Digestion is also part of the fed state and it usually takes up to 5 hours for the body to finish digesting. So by increasing your fasting time, you are restoring the balance between the fasted and fed state as fasting will allow your body to start using your stored energy and that's when weight loss is happening.
When you are constantly ingesting food, your body will keep using that incoming source of energy without burning the stored fat. By fasting you are reversing the process as you are telling the body to start burning fat as no food is coming for a certain amount of time.
There are different ways to do IF:
- The most popular is the Leangains method 16/8 and it's also my favorite way to incorporate it into my lifestyle. You fast for 16 hours and have an eating window of 8 hours. A good way to work around that 16 hours fasting period is to remember that most of that time is spent sleeping! What works for me is to have my eating window from 10 am til 6 pm.
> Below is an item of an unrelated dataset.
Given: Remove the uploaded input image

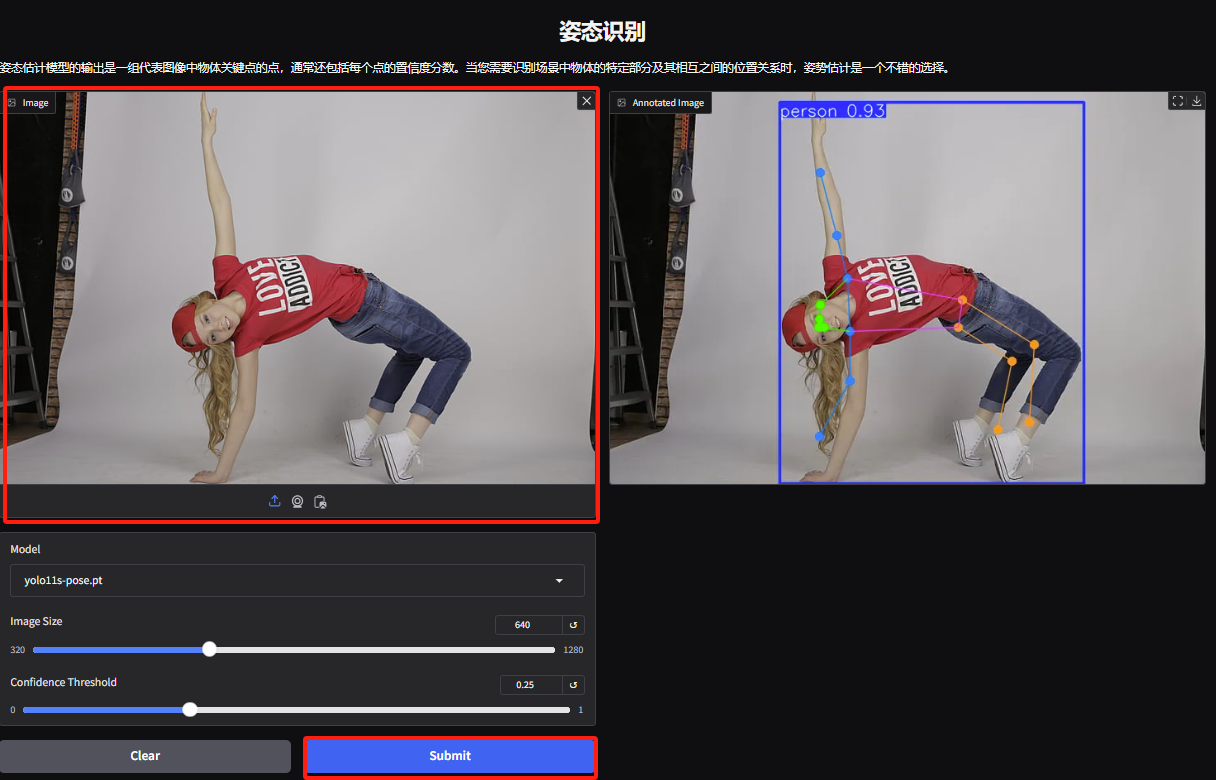Looking at the screenshot, I should point(586,101).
It means that I will have my first meal at 10 am and last meal before 6 pm. I'm not a big fan of late evening meals so this work fine for me.
- The 5:2 method: Eating normal for 5 days and limiting your calorie intake for 2 days (approx 500 cal). Pros: There are no big change in your lifestyle as you get to fully enjoy 5 days of eating what you like. Big cons: find 2 days that works for you. Limiting something always makes me more miserable so this method never worked for me.
- The Eat-fast-eat method: Do a full 24 hours fast once or twice a week from one meal (breakfast, lunch or dinner) to the other meal next day (breakfast, lumch or dinner).
benefits of intermittent fasting
- Training your body to burn fat and becoming metabolically flexible
- Weight loss
- Low blood sugar level
- Low insulin level
- Increased energy
- Increase in the growth hormone
- Low blood cholesterol
- Prevention of cancer and other type of disease like Alzheimer
- The flexibility of adjusting it to your own needs
breakfast (it's in the word)= Break the fast
Life is all about compromise but you have to put some work into it as nothing comes easily. But fasting is already part of our life as humans need to sleep for the body to function properly. So the work is already half done. For the first few days, if you find it very hard, increase your eating window to 10 hours and fast for 14 hours.
My eating routine starts at 10 am with a good breakfast, then couple of snacks until 4.30 pm when I will have my second meal. No more food after 6 pm.
Some days I will eat until 8 pm but it means the next day, I will have breakfast at 12 pm. This method is very flexible and allows me to enjoy without cutting everything completely.